Reverse engineering Intel DRAM addressing and reproduction of blacksmith

Abstract

Rowhammer is a widely known computer hardware vulnerability in recent years which breaks the fundamental limitations of DRAM technology by repeatedly accessing in order to cause bitflips in the adjacent rows. Understanding and analyzing the effect of Rowhammer in various architectures is a primary need for enhancing system security and mitigating potential risks against RowHammer. This paper presents the development of a novel library for reverse engineering DRAM address functions, enabling efficient mapping and analysis of physical memory addresses across diverse DRAM architectures. The library accelerates the much-needed extraction of address-mapping functions, which is a pivotal part for the determination of the Rowhammer vulnerability in diverse architectures. We integrate the extracted address mappings with the Blacksmith fuzzer, a state-of-the-art Rowhammer testing tool, and deploy it on our targeted machines with three distinct architectures. Our experiments analyze and compare the Rowhammer effects across these platforms, evaluating metrics such as activation interval, refresh rates, bit flip distribution, and the potential for reliable exploitation.
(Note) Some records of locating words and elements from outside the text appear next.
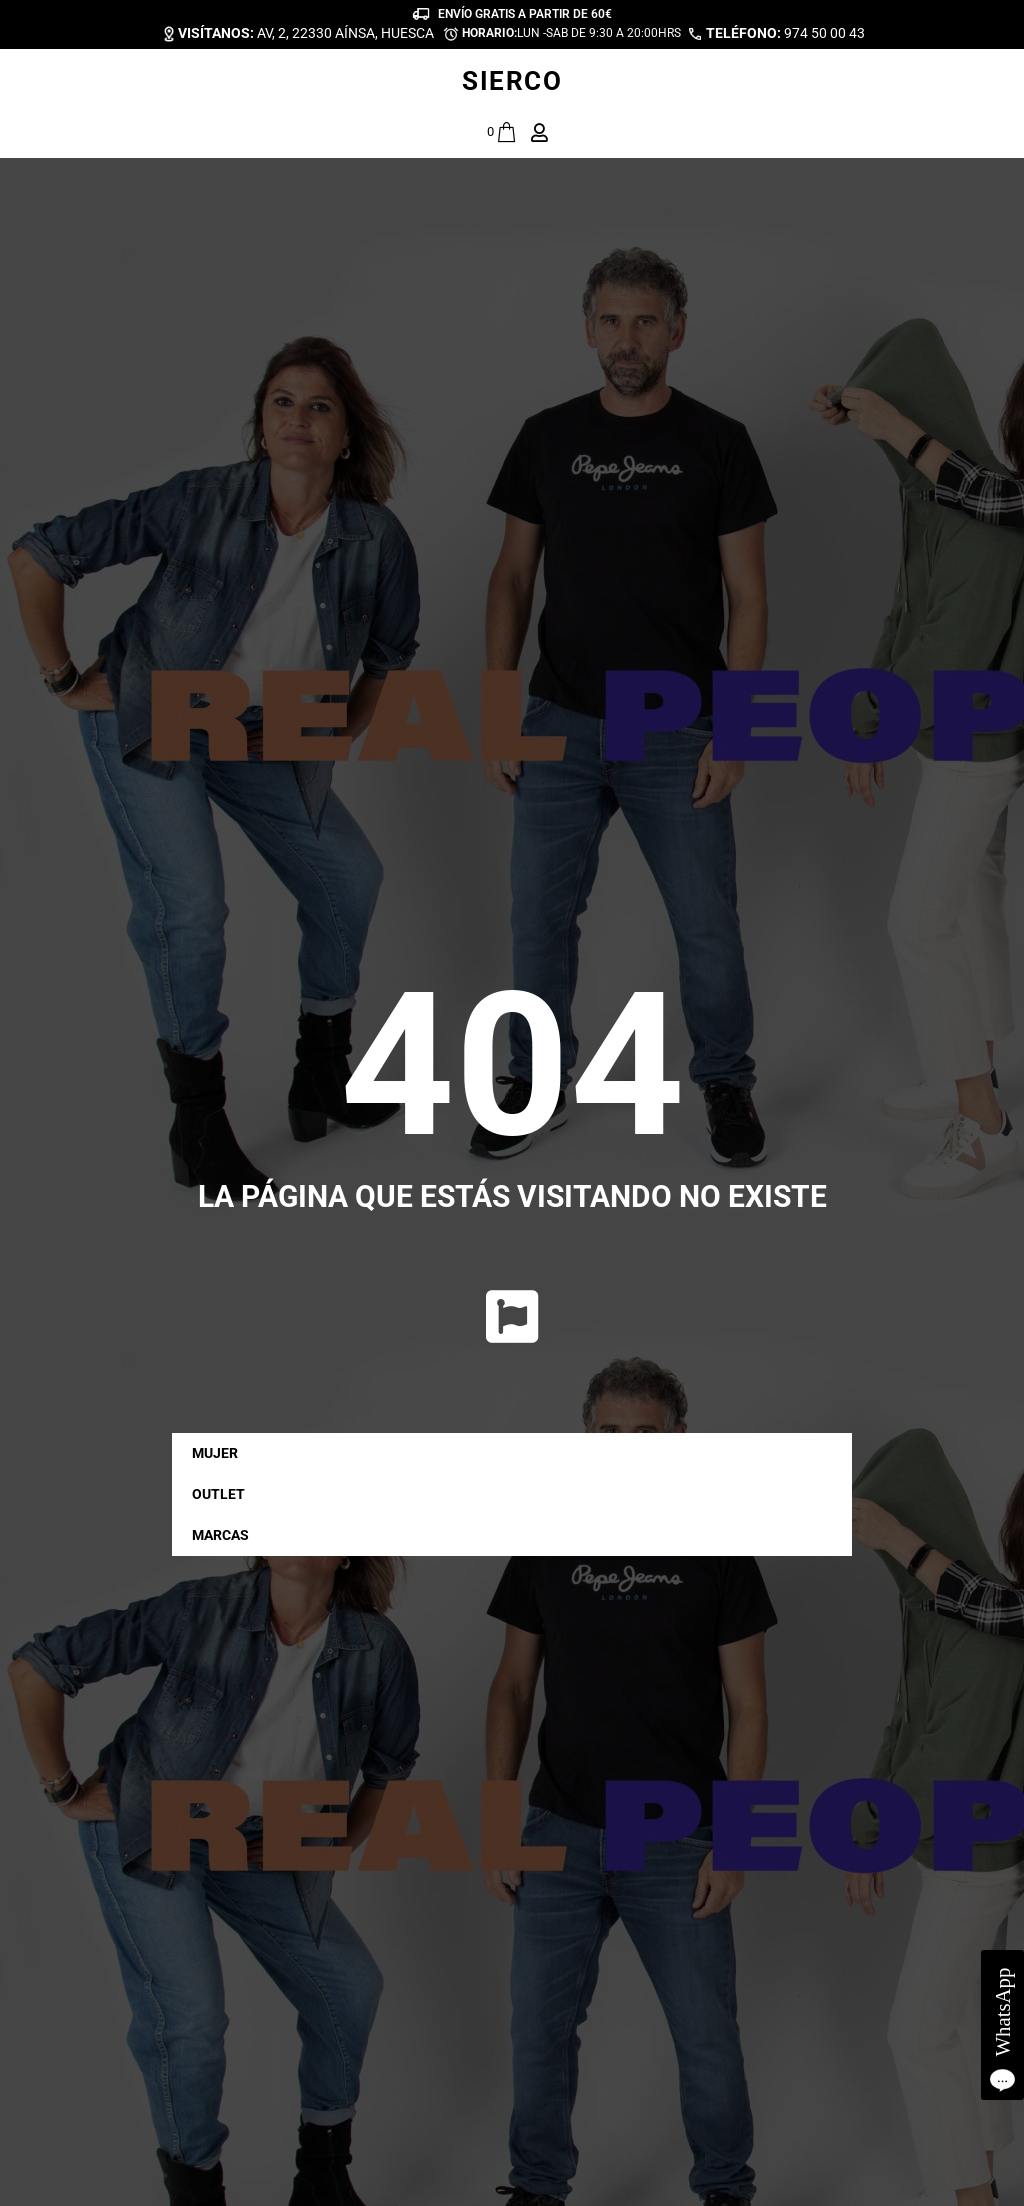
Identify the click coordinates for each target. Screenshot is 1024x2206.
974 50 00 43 (785, 33)
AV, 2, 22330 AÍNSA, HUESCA (306, 33)
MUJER (220, 1454)
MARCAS (225, 1536)
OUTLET (218, 1494)
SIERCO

The results reveal architecture-specific characteristics of Rowhammer susceptibility and highlight the effectiveness of the proposed library in automating and streamlining DRAM address function extraction. Our findings offer interesting insights into the variations in Rowhammer susceptibility across architectures which contributes to the ongoing efforts of designing resilient systems and develop standardized testing methodologies for hardware vulnerabilities.